> **INSTRUCTIONS FOR THE TASK**
Using the data below, return the stretch from the line that contains "Task: Open a list file via folder icon" through the line that contains "Task: Click the Skyhigh Security logo", both included, exactly as it stands and nothing beyond it.

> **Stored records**
╔══
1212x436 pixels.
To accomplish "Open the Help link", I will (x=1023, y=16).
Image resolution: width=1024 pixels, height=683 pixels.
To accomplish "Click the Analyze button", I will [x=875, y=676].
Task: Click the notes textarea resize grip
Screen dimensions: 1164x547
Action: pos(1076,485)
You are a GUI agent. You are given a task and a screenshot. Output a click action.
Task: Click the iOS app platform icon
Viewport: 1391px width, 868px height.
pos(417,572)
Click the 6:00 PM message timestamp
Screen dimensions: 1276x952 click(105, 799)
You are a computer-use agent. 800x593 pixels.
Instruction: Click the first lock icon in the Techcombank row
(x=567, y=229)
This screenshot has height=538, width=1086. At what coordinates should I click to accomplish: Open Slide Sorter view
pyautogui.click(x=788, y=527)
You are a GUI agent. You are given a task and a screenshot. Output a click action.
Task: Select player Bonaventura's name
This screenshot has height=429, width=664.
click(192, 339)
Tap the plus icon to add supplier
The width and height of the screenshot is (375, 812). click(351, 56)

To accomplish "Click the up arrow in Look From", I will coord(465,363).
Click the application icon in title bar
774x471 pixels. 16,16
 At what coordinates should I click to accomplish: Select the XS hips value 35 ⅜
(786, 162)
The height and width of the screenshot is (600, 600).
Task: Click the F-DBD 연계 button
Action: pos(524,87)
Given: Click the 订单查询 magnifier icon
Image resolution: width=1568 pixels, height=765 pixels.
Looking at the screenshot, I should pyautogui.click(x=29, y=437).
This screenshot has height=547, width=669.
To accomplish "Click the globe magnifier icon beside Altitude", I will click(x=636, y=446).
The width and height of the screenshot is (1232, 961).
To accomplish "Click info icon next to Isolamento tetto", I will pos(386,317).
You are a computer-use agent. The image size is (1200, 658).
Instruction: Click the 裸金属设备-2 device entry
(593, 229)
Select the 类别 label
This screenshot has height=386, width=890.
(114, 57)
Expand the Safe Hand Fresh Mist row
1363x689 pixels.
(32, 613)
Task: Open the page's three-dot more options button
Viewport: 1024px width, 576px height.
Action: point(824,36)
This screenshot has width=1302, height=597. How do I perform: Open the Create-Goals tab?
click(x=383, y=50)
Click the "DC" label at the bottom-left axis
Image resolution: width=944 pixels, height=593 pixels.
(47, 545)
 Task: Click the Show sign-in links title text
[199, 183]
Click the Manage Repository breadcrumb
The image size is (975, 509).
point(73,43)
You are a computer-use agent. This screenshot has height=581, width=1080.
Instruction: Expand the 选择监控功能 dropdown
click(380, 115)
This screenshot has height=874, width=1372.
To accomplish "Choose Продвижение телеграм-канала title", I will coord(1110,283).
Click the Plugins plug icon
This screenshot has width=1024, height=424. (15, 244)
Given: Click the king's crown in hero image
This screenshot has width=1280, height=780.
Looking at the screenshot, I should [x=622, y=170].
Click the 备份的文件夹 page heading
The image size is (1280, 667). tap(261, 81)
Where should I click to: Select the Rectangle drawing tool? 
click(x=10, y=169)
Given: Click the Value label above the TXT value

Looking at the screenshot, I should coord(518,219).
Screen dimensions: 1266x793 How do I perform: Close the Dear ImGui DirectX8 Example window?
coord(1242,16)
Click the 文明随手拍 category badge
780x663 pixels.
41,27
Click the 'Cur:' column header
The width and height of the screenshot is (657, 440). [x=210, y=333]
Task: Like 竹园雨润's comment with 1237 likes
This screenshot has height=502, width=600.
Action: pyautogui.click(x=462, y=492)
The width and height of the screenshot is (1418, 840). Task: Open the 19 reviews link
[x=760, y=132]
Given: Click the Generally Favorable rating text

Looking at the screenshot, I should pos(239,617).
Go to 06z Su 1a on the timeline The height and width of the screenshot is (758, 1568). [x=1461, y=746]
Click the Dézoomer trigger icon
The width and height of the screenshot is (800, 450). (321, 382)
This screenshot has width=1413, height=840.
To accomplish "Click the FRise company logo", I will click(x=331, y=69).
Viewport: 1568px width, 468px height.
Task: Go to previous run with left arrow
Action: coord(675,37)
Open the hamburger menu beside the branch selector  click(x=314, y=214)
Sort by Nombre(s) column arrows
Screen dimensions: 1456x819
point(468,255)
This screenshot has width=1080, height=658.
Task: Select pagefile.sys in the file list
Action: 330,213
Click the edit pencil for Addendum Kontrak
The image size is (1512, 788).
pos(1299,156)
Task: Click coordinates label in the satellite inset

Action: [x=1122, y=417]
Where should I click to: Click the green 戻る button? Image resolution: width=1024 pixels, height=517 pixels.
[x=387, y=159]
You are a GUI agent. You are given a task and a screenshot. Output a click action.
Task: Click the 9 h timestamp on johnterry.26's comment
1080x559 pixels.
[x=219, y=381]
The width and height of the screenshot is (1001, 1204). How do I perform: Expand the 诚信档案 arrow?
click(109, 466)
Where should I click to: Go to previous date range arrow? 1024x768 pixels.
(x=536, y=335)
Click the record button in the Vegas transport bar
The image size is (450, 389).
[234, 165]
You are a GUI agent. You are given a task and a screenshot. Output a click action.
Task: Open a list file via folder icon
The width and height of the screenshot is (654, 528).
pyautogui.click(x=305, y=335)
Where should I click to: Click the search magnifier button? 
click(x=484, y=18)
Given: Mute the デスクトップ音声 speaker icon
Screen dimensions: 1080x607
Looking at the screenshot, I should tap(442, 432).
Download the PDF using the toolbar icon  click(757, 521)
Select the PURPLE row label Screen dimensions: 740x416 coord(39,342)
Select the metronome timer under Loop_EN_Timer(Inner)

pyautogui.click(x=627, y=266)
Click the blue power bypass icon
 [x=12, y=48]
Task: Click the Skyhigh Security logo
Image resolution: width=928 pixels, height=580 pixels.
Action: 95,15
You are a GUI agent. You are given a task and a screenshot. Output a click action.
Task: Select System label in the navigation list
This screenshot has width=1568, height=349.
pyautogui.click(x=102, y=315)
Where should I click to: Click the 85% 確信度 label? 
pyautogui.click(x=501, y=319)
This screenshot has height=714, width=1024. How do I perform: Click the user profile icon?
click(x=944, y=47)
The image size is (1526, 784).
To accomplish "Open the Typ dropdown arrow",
╚══
> **EXPECTED OUTPUT**
Task: Open a list file via folder icon
The width and height of the screenshot is (654, 528).
pyautogui.click(x=305, y=335)
Where should I click to: Click the search magnifier button? 
click(x=484, y=18)
Given: Mute the デスクトップ音声 speaker icon
Screen dimensions: 1080x607
Looking at the screenshot, I should tap(442, 432).
Download the PDF using the toolbar icon  click(757, 521)
Select the PURPLE row label Screen dimensions: 740x416 coord(39,342)
Select the metronome timer under Loop_EN_Timer(Inner)

pyautogui.click(x=627, y=266)
Click the blue power bypass icon
 [x=12, y=48]
Task: Click the Skyhigh Security logo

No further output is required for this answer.